▸ **Try it**: Make an exact copy of all the entries shown below.

Saved entries
------------------------------------------------------------------------

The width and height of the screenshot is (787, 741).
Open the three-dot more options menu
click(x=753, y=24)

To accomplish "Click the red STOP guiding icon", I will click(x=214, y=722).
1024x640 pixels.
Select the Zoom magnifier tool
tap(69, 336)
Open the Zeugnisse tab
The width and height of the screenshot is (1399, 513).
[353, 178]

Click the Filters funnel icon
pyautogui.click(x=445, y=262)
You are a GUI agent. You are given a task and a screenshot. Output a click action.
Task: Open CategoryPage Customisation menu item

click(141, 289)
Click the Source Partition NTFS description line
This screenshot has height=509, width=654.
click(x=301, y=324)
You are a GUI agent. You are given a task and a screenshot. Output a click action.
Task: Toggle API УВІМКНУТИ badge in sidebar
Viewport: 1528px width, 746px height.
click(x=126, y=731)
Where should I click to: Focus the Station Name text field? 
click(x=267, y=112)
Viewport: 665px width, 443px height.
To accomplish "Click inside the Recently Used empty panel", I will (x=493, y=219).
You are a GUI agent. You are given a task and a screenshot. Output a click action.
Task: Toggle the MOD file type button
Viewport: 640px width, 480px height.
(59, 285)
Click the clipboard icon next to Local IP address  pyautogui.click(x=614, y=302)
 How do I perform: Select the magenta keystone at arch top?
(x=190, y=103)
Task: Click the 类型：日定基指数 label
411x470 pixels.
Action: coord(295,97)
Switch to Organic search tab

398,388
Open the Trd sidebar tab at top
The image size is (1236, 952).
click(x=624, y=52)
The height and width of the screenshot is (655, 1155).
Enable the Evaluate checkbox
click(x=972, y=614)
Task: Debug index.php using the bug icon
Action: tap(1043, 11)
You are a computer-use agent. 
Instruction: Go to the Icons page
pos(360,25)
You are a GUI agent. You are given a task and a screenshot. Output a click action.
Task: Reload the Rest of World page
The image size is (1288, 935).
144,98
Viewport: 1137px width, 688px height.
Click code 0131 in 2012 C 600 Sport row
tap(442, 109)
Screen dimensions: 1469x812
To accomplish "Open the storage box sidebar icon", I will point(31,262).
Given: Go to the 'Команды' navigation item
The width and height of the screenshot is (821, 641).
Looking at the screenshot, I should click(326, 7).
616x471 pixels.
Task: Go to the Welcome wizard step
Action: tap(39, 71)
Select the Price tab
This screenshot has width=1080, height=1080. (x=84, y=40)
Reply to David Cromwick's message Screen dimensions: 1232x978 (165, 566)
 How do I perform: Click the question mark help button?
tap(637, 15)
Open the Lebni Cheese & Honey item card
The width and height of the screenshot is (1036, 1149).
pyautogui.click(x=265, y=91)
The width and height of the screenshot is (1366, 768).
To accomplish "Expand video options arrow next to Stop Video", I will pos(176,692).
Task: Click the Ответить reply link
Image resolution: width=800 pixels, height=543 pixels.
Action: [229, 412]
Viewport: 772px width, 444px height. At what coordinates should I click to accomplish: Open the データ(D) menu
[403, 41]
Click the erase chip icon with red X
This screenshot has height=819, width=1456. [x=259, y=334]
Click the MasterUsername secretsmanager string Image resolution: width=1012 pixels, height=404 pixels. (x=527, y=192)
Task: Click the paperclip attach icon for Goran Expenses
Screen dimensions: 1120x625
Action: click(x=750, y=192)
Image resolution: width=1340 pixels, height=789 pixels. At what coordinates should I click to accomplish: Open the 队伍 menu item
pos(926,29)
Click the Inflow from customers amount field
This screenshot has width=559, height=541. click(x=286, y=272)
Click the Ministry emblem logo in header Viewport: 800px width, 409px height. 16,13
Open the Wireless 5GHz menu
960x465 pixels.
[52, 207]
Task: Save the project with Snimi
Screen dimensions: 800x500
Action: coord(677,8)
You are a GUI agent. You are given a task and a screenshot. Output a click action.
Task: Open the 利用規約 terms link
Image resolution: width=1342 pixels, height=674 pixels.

------------------------------------------------------------------------

▸ **Finished exercise**:
The width and height of the screenshot is (787, 741).
Open the three-dot more options menu
click(x=753, y=24)

To accomplish "Click the red STOP guiding icon", I will click(x=214, y=722).
1024x640 pixels.
Select the Zoom magnifier tool
tap(69, 336)
Open the Zeugnisse tab
The width and height of the screenshot is (1399, 513).
[353, 178]

Click the Filters funnel icon
pyautogui.click(x=445, y=262)
You are a GUI agent. You are given a task and a screenshot. Output a click action.
Task: Open CategoryPage Customisation menu item

click(141, 289)
Click the Source Partition NTFS description line
This screenshot has height=509, width=654.
click(x=301, y=324)
You are a GUI agent. You are given a task and a screenshot. Output a click action.
Task: Toggle API УВІМКНУТИ badge in sidebar
Viewport: 1528px width, 746px height.
click(x=126, y=731)
Where should I click to: Focus the Station Name text field? 
click(x=267, y=112)
Viewport: 665px width, 443px height.
To accomplish "Click inside the Recently Used empty panel", I will (x=493, y=219).
You are a GUI agent. You are given a task and a screenshot. Output a click action.
Task: Toggle the MOD file type button
Viewport: 640px width, 480px height.
(59, 285)
Click the clipboard icon next to Local IP address  pyautogui.click(x=614, y=302)
 How do I perform: Select the magenta keystone at arch top?
(x=190, y=103)
Task: Click the 类型：日定基指数 label
411x470 pixels.
Action: coord(295,97)
Switch to Organic search tab

398,388
Open the Trd sidebar tab at top
The image size is (1236, 952).
click(x=624, y=52)
The height and width of the screenshot is (655, 1155).
Enable the Evaluate checkbox
click(x=972, y=614)
Task: Debug index.php using the bug icon
Action: tap(1043, 11)
You are a computer-use agent. 
Instruction: Go to the Icons page
pos(360,25)
You are a GUI agent. You are given a task and a screenshot. Output a click action.
Task: Reload the Rest of World page
The image size is (1288, 935).
144,98
Viewport: 1137px width, 688px height.
Click code 0131 in 2012 C 600 Sport row
tap(442, 109)
Screen dimensions: 1469x812
To accomplish "Open the storage box sidebar icon", I will point(31,262).
Given: Go to the 'Команды' navigation item
The width and height of the screenshot is (821, 641).
Looking at the screenshot, I should click(326, 7).
616x471 pixels.
Task: Go to the Welcome wizard step
Action: tap(39, 71)
Select the Price tab
This screenshot has width=1080, height=1080. (x=84, y=40)
Reply to David Cromwick's message Screen dimensions: 1232x978 (165, 566)
 How do I perform: Click the question mark help button?
tap(637, 15)
Open the Lebni Cheese & Honey item card
The width and height of the screenshot is (1036, 1149).
pyautogui.click(x=265, y=91)
The width and height of the screenshot is (1366, 768).
To accomplish "Expand video options arrow next to Stop Video", I will pos(176,692).
Task: Click the Ответить reply link
Image resolution: width=800 pixels, height=543 pixels.
Action: [229, 412]
Viewport: 772px width, 444px height. At what coordinates should I click to accomplish: Open the データ(D) menu
[403, 41]
Click the erase chip icon with red X
This screenshot has height=819, width=1456. [x=259, y=334]
Click the MasterUsername secretsmanager string Image resolution: width=1012 pixels, height=404 pixels. (x=527, y=192)
Task: Click the paperclip attach icon for Goran Expenses
Screen dimensions: 1120x625
Action: click(x=750, y=192)
Image resolution: width=1340 pixels, height=789 pixels. At what coordinates should I click to accomplish: Open the 队伍 menu item
pos(926,29)
Click the Inflow from customers amount field
This screenshot has width=559, height=541. click(x=286, y=272)
Click the Ministry emblem logo in header Viewport: 800px width, 409px height. 16,13
Open the Wireless 5GHz menu
960x465 pixels.
[52, 207]
Task: Save the project with Snimi
Screen dimensions: 800x500
Action: coord(677,8)
You are a GUI agent. You are given a task and a screenshot. Output a click action.
Task: Open the 利用規約 terms link
Image resolution: width=1342 pixels, height=674 pixels.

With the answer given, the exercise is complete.